━━━ Data in this exercise

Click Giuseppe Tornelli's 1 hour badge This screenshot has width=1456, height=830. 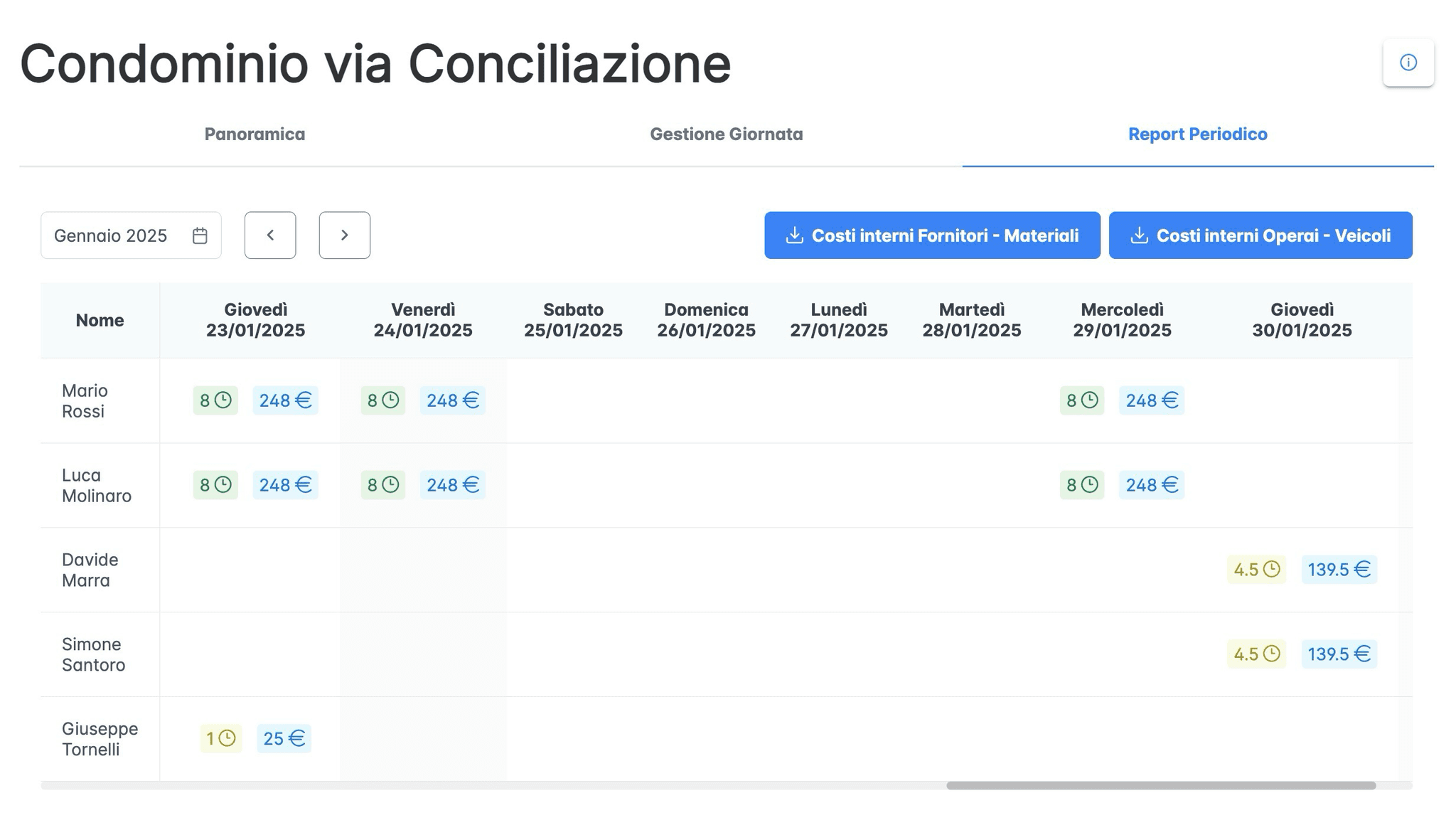(220, 739)

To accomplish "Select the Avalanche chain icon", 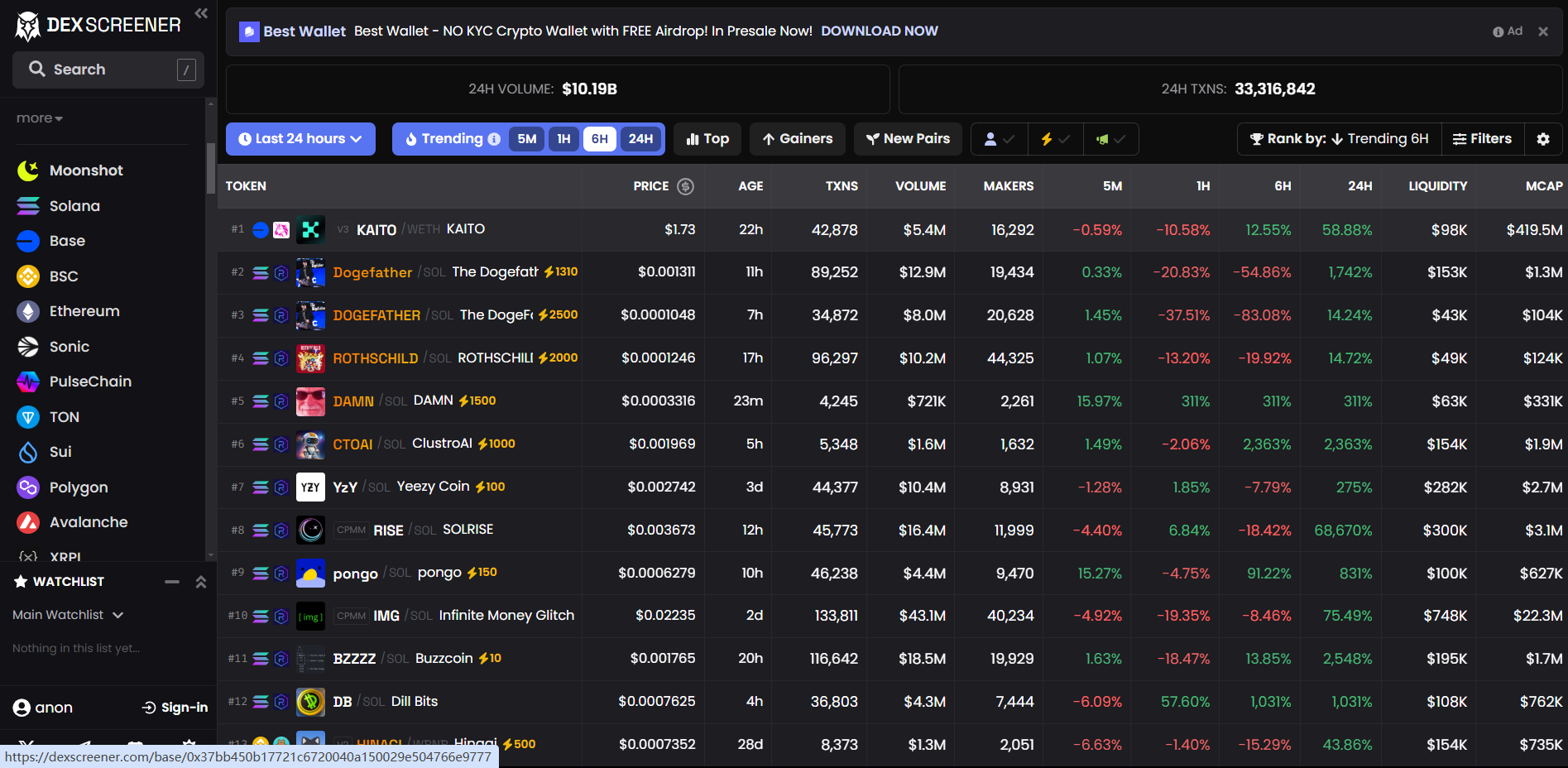I will pyautogui.click(x=27, y=522).
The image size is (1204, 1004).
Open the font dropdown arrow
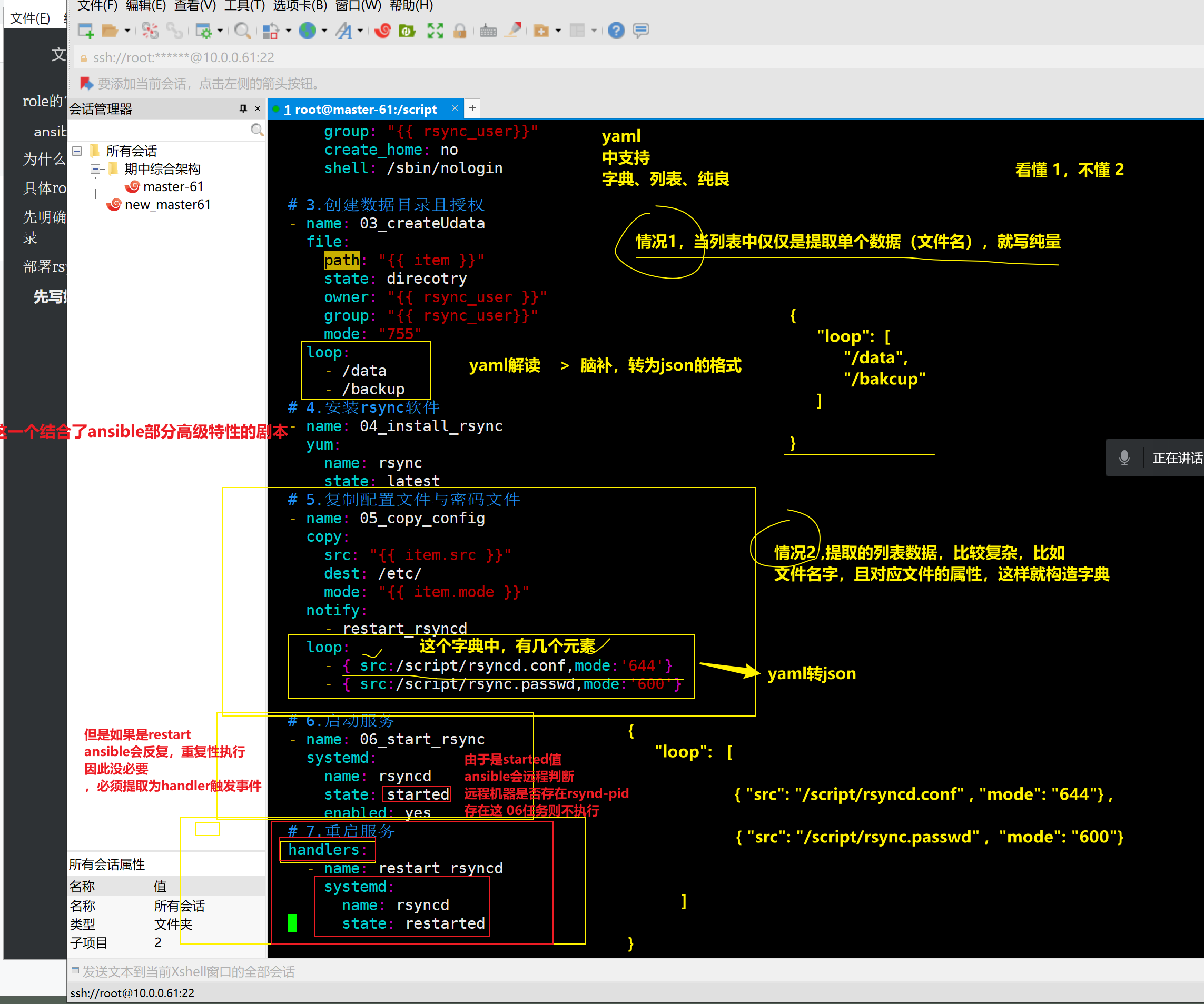click(361, 31)
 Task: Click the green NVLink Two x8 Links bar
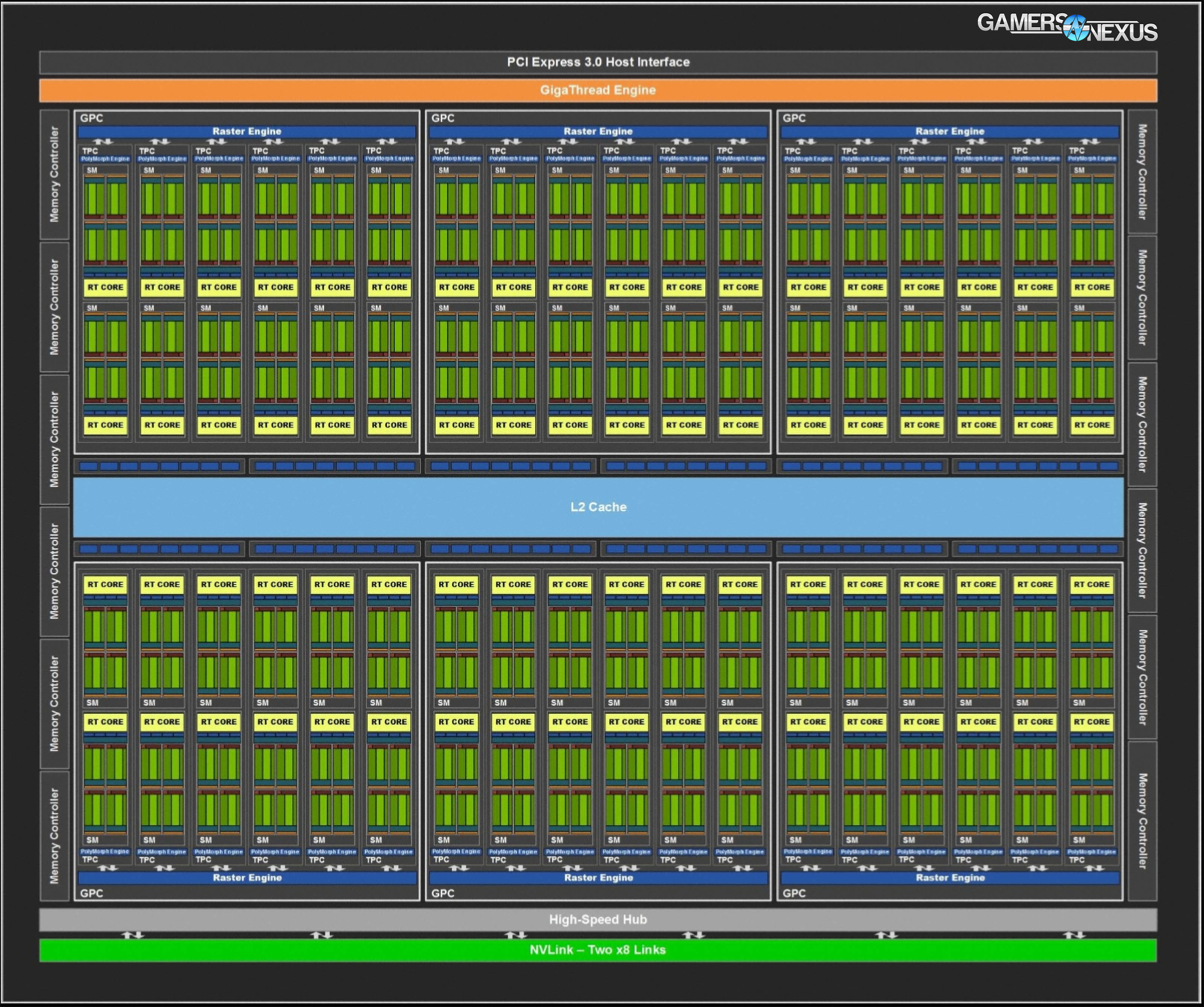(x=598, y=950)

━━━━━━

* Task goal *
Write the lines out again exactly, beginning at the one containing "The image size is (1204, 1004)." and ending with the last line of the entries, but without any pictures.

* Answer to this task *
The image size is (1204, 1004).
Open the font dropdown arrow
click(361, 31)
 Task: Click the green NVLink Two x8 Links bar
(x=598, y=950)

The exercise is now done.